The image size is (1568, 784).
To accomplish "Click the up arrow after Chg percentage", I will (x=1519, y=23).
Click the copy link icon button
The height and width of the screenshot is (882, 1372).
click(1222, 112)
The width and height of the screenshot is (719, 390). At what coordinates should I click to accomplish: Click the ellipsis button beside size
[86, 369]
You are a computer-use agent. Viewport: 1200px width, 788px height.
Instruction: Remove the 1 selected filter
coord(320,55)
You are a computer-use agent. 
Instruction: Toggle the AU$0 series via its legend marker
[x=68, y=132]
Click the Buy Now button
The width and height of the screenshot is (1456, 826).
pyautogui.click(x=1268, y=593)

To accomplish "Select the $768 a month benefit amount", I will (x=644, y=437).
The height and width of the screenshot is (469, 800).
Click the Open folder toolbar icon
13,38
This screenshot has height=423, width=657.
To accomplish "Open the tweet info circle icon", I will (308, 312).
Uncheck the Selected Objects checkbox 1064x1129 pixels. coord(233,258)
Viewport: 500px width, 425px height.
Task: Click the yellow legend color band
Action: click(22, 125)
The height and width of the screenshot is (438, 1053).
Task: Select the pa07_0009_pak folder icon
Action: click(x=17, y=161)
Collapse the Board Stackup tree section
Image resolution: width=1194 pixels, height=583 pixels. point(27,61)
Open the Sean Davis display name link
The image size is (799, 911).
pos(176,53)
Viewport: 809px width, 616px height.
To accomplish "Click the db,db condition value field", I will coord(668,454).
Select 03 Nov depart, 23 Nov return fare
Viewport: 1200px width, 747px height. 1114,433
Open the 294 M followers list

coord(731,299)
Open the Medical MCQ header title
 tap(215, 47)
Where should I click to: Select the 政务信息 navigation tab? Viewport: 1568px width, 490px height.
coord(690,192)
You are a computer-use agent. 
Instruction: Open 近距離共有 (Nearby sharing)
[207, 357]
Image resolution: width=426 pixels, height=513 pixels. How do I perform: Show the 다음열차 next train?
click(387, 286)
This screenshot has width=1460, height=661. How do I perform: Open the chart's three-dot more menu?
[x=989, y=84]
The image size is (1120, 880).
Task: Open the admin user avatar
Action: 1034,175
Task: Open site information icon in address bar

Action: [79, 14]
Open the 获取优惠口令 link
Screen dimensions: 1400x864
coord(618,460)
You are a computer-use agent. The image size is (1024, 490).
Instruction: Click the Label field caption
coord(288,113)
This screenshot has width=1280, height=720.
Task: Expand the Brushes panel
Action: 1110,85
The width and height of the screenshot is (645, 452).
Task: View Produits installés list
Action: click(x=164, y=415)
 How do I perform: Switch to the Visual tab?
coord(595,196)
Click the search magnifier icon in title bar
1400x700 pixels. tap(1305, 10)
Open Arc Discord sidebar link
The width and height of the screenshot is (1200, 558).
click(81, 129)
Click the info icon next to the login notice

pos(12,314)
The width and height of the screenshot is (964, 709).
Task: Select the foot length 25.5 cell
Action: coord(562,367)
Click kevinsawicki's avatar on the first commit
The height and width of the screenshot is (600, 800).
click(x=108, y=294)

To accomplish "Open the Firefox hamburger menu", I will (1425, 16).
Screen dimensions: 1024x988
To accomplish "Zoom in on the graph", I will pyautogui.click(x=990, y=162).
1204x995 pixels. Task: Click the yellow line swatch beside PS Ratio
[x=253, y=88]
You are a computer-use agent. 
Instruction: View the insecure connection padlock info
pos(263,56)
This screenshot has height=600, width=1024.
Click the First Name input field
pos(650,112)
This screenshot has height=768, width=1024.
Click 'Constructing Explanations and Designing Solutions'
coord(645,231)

■ ■ ■ ■

▶ **What to produce**
Nothing should appear in the output except the lines from the one with "Click the First Name input field" through the end of the records above, copied exactly.

▶ **Task result**
Click the First Name input field
pos(650,112)
This screenshot has height=768, width=1024.
Click 'Constructing Explanations and Designing Solutions'
coord(645,231)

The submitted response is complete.